The SA National Taxi Council (Santaco) on Wednesday said long-distance commuters were likely to be the most affected by the nationwide bus strike.

At the Pietermaritzburg long-distance bus station on Burger Street yesterday morning, scores of commuters waited anxiously as buses were delayed.

It is believed that strikers had intimidated non-striking drivers, causing massive delays.

Some stranded travellers said they had received e-mails from their bus operators informing them that the strike would not affect their travelling schedules as there would be enough buses operating.

However, the passengers were disappointed when they realised there were no buses to take them to their destinations at the scheduled time.

Santaco provincial manager Sifiso Shangase said should push come to shove, short-distance minibus taxis will be deployed to assist the stranded bus passengers.

However, he said the short-distance operators will be required to acquire the temporary permit that will allow them to operate on long-distance routes.

He also added that this would not be used as an opportunity to inflate taxi fares.

“We understand that long-distance travellers will be the most affected by the strike.

“Therefore, we are ready to help stranded bus commuters to take them to their respective destinations.

“But we advise them to come to our ranks as we are not permitted to load from the bus stations.

“No taxi association will charge more because of this situation as Santaco also reviews taxi fares annually in July,” Shangase said.
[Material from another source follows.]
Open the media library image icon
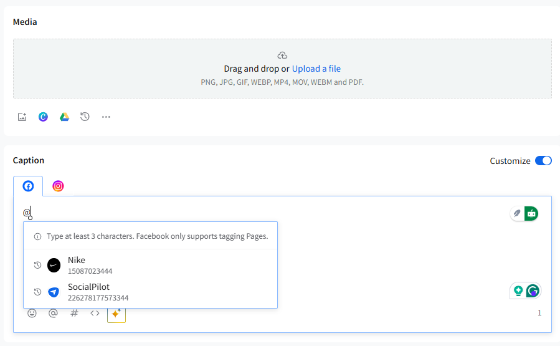Viewport: 560px width, 346px height. tap(22, 117)
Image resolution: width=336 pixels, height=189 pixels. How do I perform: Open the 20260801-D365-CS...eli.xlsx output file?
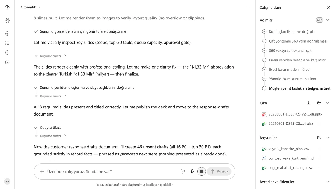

The bus sector union, Satawu, tabled a 12% salary increase, but employers are offering 7,5%.

Numsa is calling for a 15% wage hike.

The two unions are also demanding a 12-hour working day, while the employers are sticking on 14 hours.

Cosatu spokesperson Zanele Sabela said if the employers care for their clients and employees, they should have thought about the scores of commuters who would be negatively affected by the strike.

“We are ready to engage with them. They know how to get hold of us when they are ready to talk,” Sabela said.

Both Satawu and Numsa have rejected the employer’s 7,5% offer.